Key Set 快速幂

题目：

soda has a set S with n integers {1,2,…,n}. A set is called key set if the sum of integers 
in the set is an even number. He wants to know how many nonempty subsets of S are key set.

Input

There are multiple test cases. The first line of input contains an integer T (1≤T≤105), 
indicating the number of test cases.
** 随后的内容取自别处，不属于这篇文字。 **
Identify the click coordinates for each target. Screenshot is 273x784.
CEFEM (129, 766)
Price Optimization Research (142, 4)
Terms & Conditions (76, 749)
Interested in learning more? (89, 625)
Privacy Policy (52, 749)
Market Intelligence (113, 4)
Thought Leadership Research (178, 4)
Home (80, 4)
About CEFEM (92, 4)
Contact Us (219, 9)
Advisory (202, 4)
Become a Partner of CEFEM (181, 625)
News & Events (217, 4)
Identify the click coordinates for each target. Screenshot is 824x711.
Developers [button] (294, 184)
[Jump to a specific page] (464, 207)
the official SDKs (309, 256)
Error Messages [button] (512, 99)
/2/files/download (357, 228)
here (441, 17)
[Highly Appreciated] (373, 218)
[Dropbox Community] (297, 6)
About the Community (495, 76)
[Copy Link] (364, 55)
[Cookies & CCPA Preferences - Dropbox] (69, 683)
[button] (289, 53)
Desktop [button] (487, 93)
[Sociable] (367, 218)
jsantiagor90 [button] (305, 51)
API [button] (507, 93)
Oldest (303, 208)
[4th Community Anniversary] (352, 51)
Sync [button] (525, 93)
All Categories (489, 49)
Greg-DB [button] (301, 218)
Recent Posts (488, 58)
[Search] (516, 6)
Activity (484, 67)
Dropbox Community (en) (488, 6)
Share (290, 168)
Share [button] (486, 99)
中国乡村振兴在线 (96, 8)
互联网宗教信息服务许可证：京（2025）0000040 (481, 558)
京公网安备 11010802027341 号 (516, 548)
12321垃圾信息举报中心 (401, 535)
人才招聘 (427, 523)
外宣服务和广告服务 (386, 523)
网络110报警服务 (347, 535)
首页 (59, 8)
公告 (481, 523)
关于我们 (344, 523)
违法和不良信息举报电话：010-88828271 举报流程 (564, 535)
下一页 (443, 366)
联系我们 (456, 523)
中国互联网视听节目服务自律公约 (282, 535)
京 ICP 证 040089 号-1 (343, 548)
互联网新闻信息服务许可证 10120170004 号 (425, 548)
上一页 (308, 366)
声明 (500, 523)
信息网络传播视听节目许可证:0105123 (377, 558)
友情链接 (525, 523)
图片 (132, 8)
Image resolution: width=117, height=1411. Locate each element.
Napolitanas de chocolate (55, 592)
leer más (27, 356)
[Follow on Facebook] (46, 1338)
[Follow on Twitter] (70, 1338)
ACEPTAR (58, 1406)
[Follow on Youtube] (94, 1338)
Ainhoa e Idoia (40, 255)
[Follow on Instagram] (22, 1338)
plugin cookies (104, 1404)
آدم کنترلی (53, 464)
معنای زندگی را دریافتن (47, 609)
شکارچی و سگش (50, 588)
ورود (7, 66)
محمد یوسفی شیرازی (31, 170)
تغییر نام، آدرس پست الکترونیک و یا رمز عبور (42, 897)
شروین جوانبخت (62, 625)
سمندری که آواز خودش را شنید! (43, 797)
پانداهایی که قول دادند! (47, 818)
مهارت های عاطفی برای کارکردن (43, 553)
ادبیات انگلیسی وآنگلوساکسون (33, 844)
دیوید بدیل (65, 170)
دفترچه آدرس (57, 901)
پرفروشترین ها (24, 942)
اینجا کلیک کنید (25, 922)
For each test case:
The first line contains an integer n (1≤n≤109), the number of integers in the set.

Output

For each test case, output the number of key sets modulo 1000000007.

Sample Input

4
1
2
3
4

Sample Output

0
1
3
7

关键是读懂这个题目的意思，他说一个集合有n个元素
问他有多少个子集的元素和为偶数；

思路：问题所在是这n个元素不值到时奇是偶，可以假设有A个偶数B个奇数，则A+B=n

那么只要他的子集在这B个奇数中选取偶数个的话，他的子集的元素和就一定为偶数；

所以满足条件的子集个数为

（c(0,B)+c(2,B)+c(4,B)+...+c(B-1,B))*(c(0,A)+c(1,A)+c(2,A)+...c(A,A))-1   //减一是因为排除A和B都没选即空集的情况；

=（2^(B-1))*(2^A)-1

=2^(A+B-1)-1

=2^(n-1)-1;
接下来就是写一个快速幂的事情了；

上代码：

#include<iostream>
#include<cstdio>
#include<cstring>
#include<queue>
#include<algorithm>
using namespace std;
#define ll long long
const int mod=1000000007;
int quick(int k){
    ll ans=1,base=2;
    while(k){
        if(k&1){
            ans=(ans*base)%mod;
        }
        base=(base*base)%mod;
        k>>=1;
    }
    ans=(ans+mod-1)%mod;//防止ans等于0的情况 
    return ans;
} 
int main(){
    int t;
    scanf("%d",&t);
    int n;
    while(t--){
        scanf("%d",&n);
        printf("%d\n",quick(n-1));
    }
    return 0;
}